Puzzles are fun…especially, on a rainy day when there’s no ballgame on television. Puzzles can be a great bonding experience for families. Putting a puzzle together has a lot of similarities with creating a great customer experience.
Putting a puzzle together begins by looking at the picture on the front of the puzzle box. Great service begins with a clear picture of what the experience should be like consistently across all units. Consistency gives customers trust and confidence. Service at branch A should be like branch B; customers should not be forced to pick a service person because one is known to be great; others not so great.
Puzzles require all the pieces. The biggest irritant to a puzzle enthusiast is a missing puzzle piece. The same is true for great service. Great front line service people are only as good as the tools, supports, and authority provided them. Friendly, but incompetent or fast, but inaccurate or attractive, but incomplete all represent missing pieces. Customers expect a reliable whole.

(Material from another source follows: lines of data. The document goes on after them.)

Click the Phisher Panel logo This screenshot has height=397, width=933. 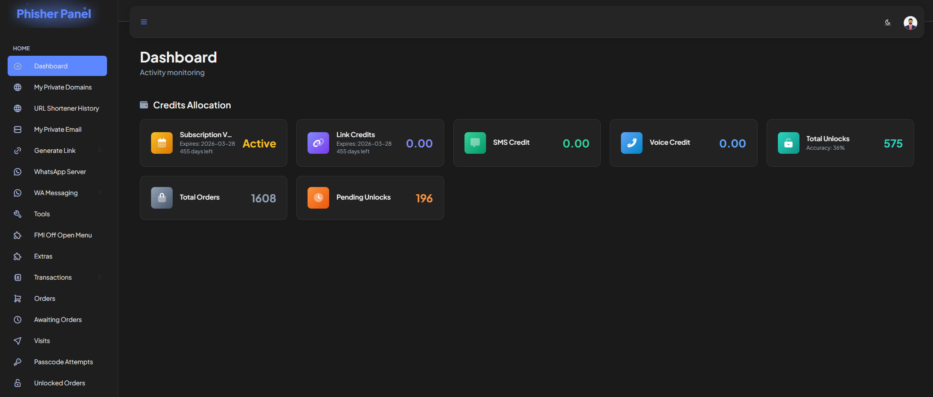[x=54, y=14]
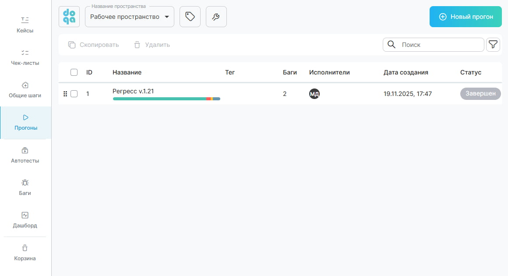Toggle the select-all checkbox in header

tap(74, 72)

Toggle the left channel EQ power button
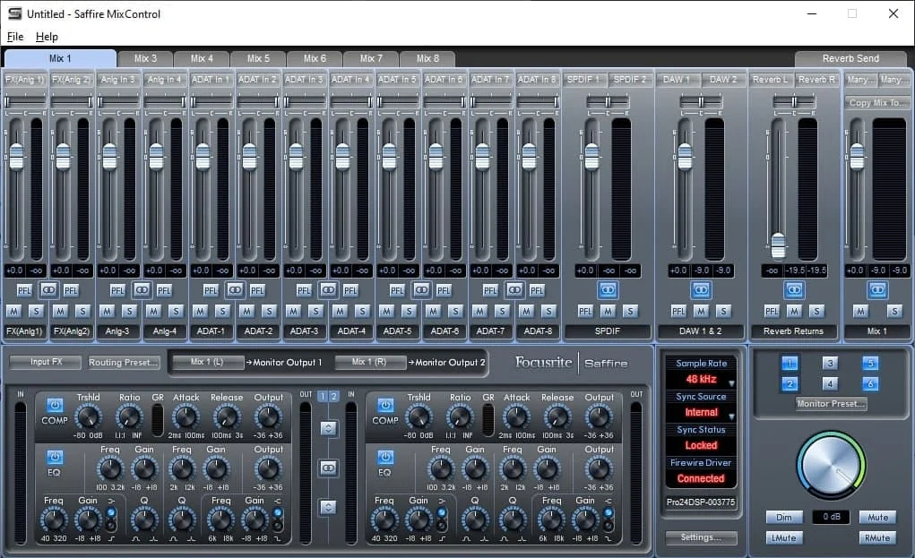[x=54, y=458]
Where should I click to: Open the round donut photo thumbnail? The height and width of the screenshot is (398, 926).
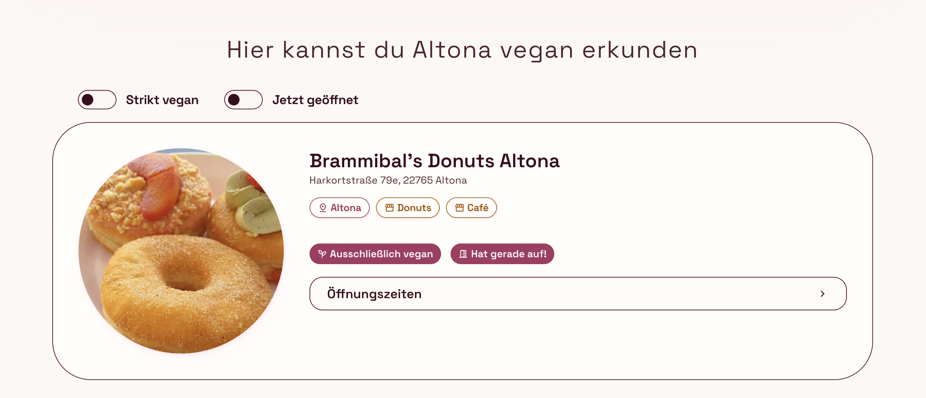(x=181, y=251)
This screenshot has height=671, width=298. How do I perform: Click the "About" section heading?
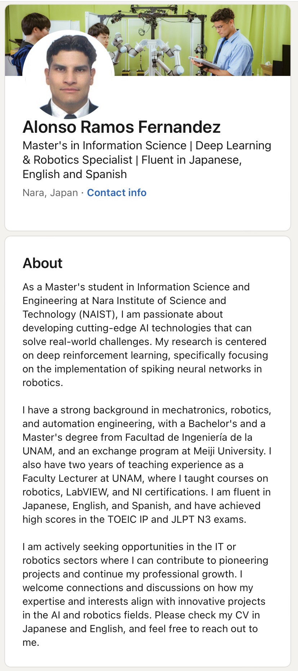pyautogui.click(x=43, y=263)
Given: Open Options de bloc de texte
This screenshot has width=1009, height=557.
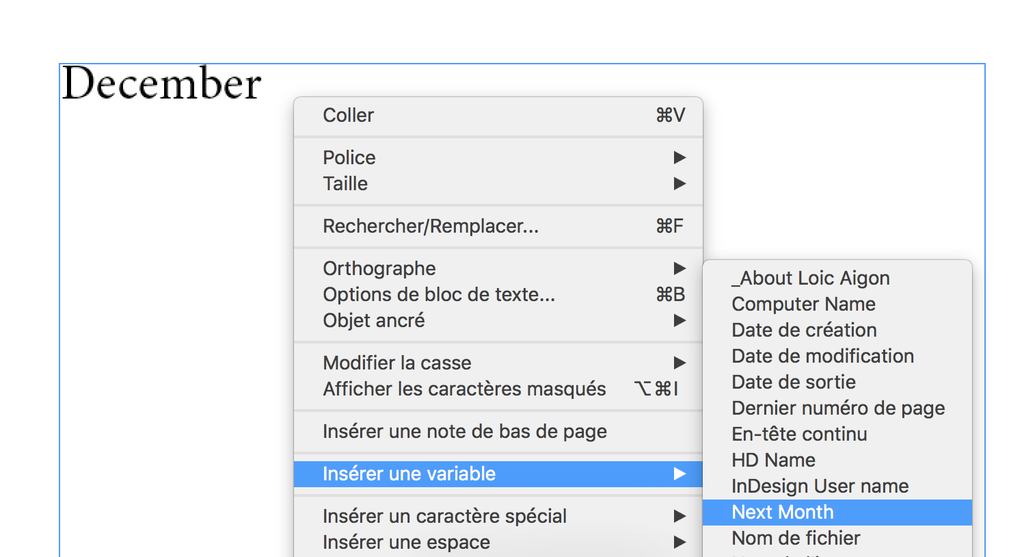Looking at the screenshot, I should click(439, 294).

Puzzle construction takes all the pieces face up on the table. The same is true with great service. Every person in the organization must have line-of-sight with the customer. That means every employee, regardless of their behind the scenes role, must be clear on how their work impacts the ultimate customer. Great external service is dependent on great internal service.
Puzzle assembly takes a plan. Whether you “start on a corner” or “put together the border first,” the speed and efficiency of puzzle completion requires a method of operation. Great service requires processes and practices crafted from the customer’s perspective. Today’s customers have a low tolerance for effort. They want service delivery that is easy and comfortable.
Puzzle completion requires a stable surface. A rickety table only frustrates a puzzle person. Similarly, a great service experience works because the core offering (what the customer came to you for in the first place) is effective and as expected. Service with a cherry on top will not be valued if what is under the cherry is inferior or disappointing.
What steps can you take to put your service puzzle together?